In Oregon, advocacy groups can contribute to political campaigns after a campaign has concluded. Special interest money flows to winners months prior to the opening of a Senate session. Well before offering these opportunities to improve accountability and transparency in policing, it was Jo Ann’s contention that it is imperative that ‘we get money out of politics.’
Sadly, Jo Ann’s suspicions seem confirmed. Instead of open debate on the merits of legislation, where hearings call together the brightest (and perhaps disinterested) minds to help lawmakers make up their minds, hearings provide a rare public appearance of paid advocates whose influence is generally behind the scenes. The People have had established in their name an institution that does not call for legislators to take a public stand on issues. Constituents are unable to assess office holders’ positions.
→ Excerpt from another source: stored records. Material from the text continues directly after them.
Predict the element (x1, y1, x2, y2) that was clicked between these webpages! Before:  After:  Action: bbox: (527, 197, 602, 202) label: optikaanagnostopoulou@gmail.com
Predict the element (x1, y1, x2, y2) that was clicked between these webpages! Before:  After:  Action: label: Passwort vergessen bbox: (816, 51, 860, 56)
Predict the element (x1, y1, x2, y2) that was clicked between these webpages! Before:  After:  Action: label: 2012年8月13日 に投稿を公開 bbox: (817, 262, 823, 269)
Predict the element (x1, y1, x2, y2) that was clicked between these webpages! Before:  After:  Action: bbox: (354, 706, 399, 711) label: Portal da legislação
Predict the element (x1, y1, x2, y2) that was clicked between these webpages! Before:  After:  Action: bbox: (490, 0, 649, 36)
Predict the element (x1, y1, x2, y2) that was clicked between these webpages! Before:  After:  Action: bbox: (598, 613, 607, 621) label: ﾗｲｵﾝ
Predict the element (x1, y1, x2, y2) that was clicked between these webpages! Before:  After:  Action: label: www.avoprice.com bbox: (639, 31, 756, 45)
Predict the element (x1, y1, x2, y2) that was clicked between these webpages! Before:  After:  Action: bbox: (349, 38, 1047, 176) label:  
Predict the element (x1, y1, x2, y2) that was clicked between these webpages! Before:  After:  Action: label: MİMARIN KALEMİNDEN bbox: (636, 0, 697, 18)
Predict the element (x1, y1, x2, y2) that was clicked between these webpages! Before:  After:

Instead, with little deliberation, leaders of a political party will anonymously order legislation to die.
The Multnomah County DA is unable to obtain indictments for officers who kill, yet juries of the victims’ peers repeatedly find wrongdoing. Court orders and jury awards set a precedent by which municipalities have an inducement to settle, rather than take cases to trial.
Heirs of Aaron Campbell received $1,200,000 in a settlement with the City of Portland following his homicide pursuant to a welfare check by police. The Multnomah County DA did not bring an indictment against the killer, Officer Ron Frashour, for criminal conduct. Never has the firing of an officer deemed to have used excessive force been upheld by arbitration. SB747, also introduced by private citizens, would make it illegal for Oregon’s largest cities to write such escape clauses in contracts with police unions. This bill languishes in Senate General Government, Consumer and Small Business Protection Committee, on which Prozanski serves.
Settlement costs for the homicide of James Chasse grew to exceed $3,000,000. Multnomah County settled for $925,000 and the City of Portland subsequently hired Bret Burton, a sheriff who used force on Chasse. Instead of being held accountable, Burton was recently placed in a position of authority, for implementing reforms to police use of excessive force against persons perceived to be in mental illness.
Readers should be aware that SB747, introduced by Sen. Chip Shields, would prevent PPB Officers, disciplined by civilian authority for using excessive force, from challenging such discipline before a state arbitrator. (The Oregonian reviewed 14 Portland police arbitration decisions since 1981 and found “discipline usually was overturned because either the bureau did a shoddy investigation or the arbitrator picked apart a chief’s decision with a grab-bag of objections …” Jo Ann Hardesty has found a pattern where arbitrators follow precedents they’ve set: if Portland City Council failed to discipline an officer in the past, that becomes a basis for failing to uphold subsequent intentions to hold other officers accountable. Prozanski also sits on the General Government, Consumer and Small Business Protection Committee, where this legislation is stalled.